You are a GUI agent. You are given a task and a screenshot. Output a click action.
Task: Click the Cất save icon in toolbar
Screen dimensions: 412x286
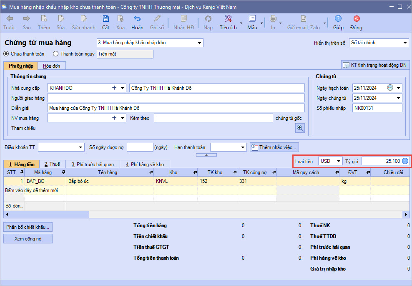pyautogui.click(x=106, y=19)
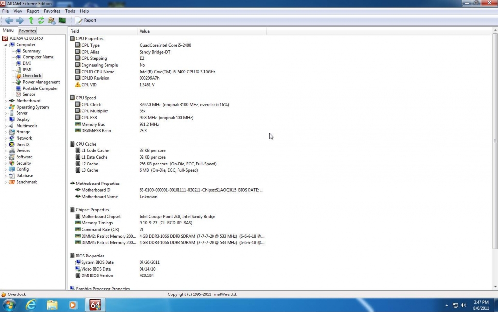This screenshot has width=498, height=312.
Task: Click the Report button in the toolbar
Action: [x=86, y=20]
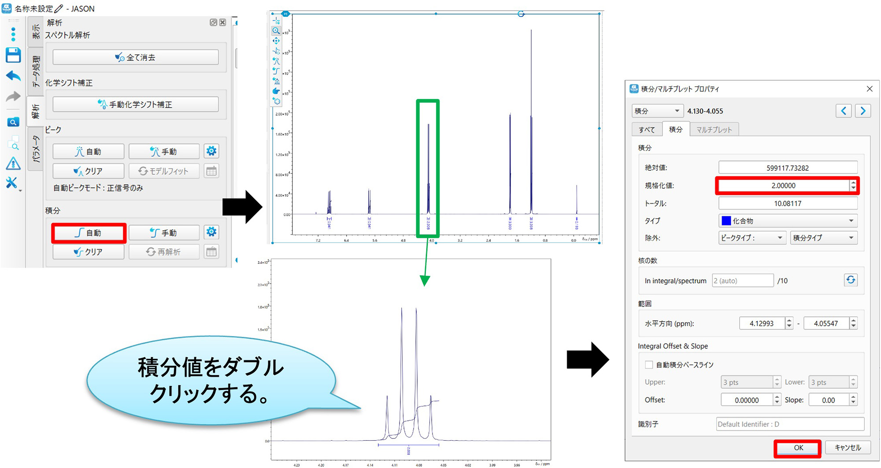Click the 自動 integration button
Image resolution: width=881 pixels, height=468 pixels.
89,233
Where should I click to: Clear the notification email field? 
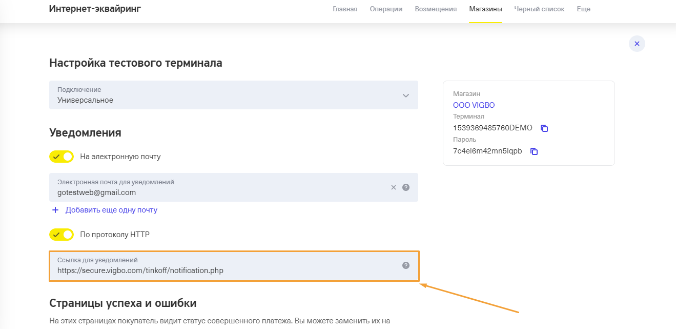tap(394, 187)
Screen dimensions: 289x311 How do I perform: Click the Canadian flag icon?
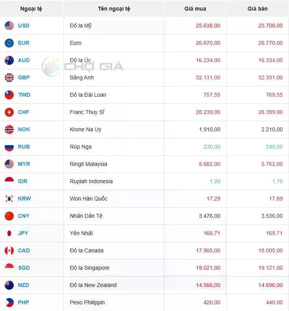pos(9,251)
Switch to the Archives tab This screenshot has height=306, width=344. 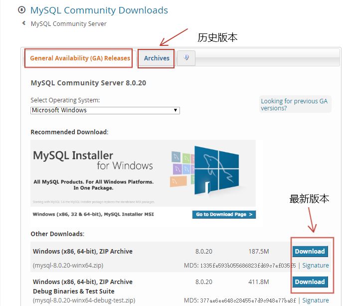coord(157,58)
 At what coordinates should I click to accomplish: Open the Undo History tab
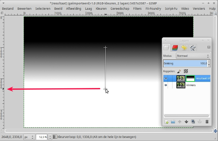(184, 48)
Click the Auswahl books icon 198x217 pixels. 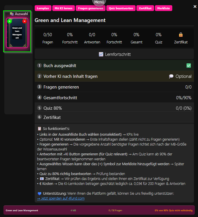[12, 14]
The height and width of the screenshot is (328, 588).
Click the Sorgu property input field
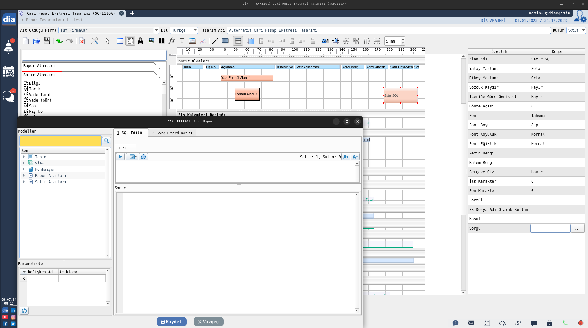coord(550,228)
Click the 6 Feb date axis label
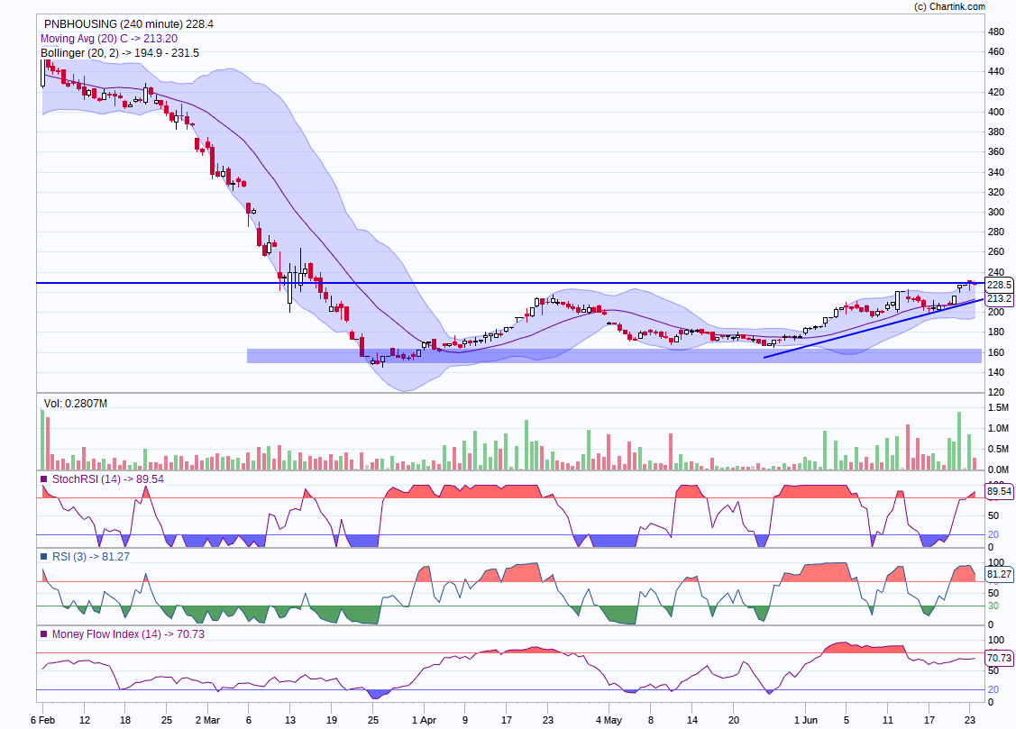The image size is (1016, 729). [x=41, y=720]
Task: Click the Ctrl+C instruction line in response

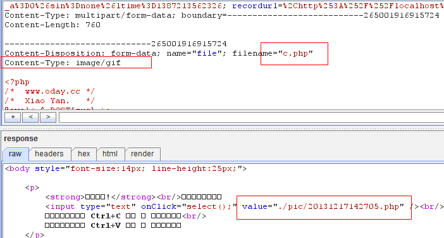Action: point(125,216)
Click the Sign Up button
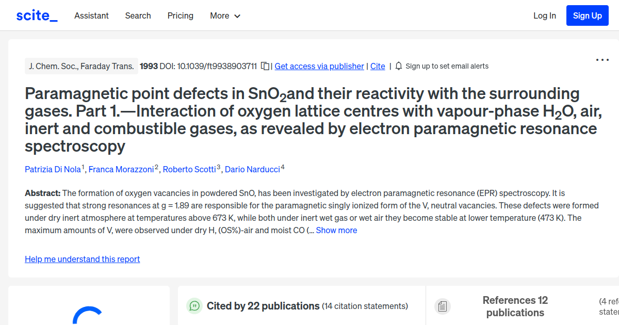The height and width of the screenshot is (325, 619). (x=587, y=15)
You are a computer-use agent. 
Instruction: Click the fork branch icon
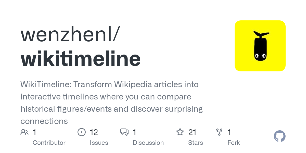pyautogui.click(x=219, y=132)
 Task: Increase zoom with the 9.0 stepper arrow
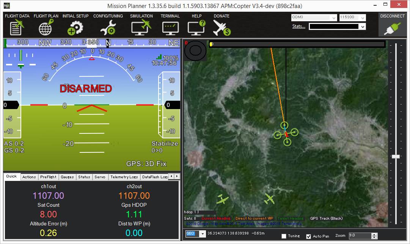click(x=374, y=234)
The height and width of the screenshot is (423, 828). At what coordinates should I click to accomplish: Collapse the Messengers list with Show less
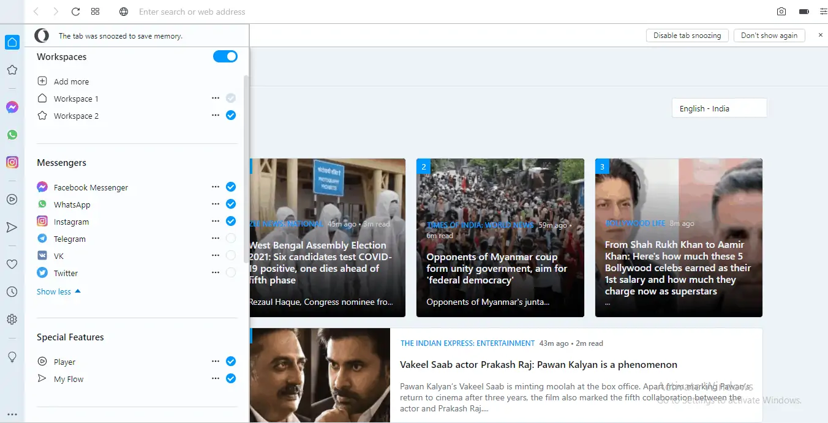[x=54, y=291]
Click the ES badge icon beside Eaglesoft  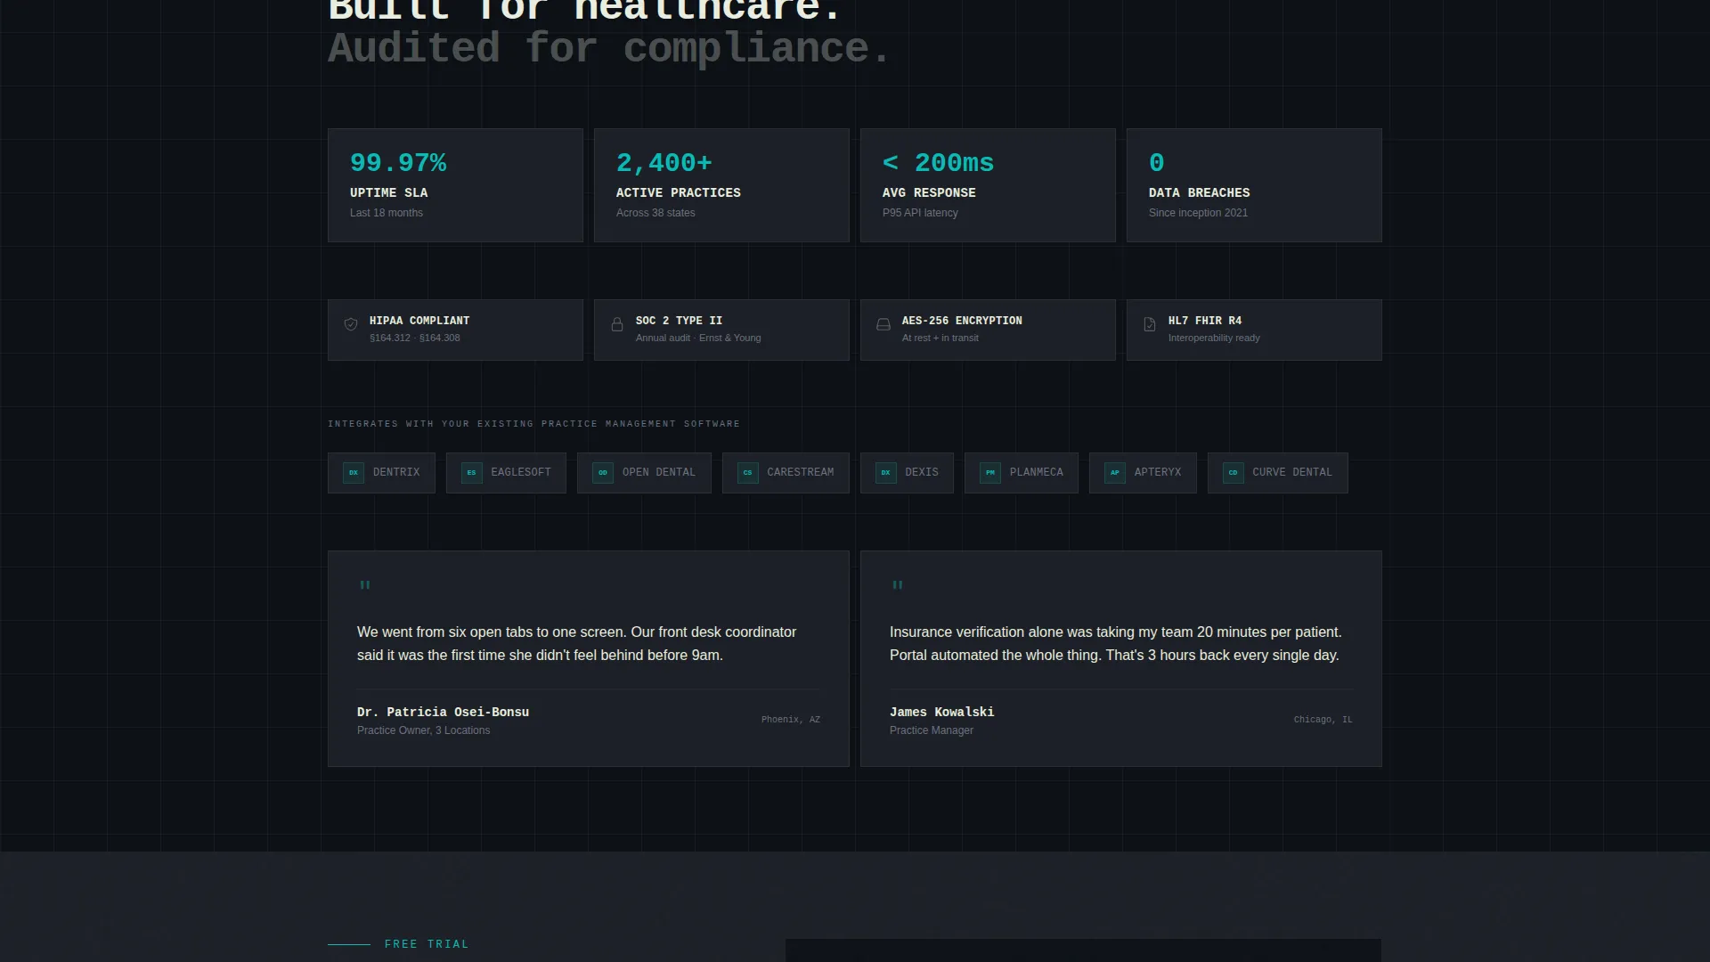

________

• _Task to carry out_: A word-for-word copy is needed of the lines from the line holding "Click the 6 Feb date axis label" through the end of the records, both included, excluding every picture.

• _Exercise response_:
Click the 6 Feb date axis label
The image size is (1016, 729). [x=41, y=720]
Task: Click the Ctrl+C instruction line in response

Action: point(125,216)
Click the Sign Up button
The height and width of the screenshot is (325, 619). (x=587, y=15)
You are a computer-use agent. 
Instruction: Click the fork branch icon
pyautogui.click(x=219, y=132)
 Task: Increase zoom with the 9.0 stepper arrow
click(x=374, y=234)
The height and width of the screenshot is (423, 828). At what coordinates should I click to accomplish: Collapse the Messengers list with Show less
[x=54, y=291]
Click the ES badge icon beside Eaglesoft  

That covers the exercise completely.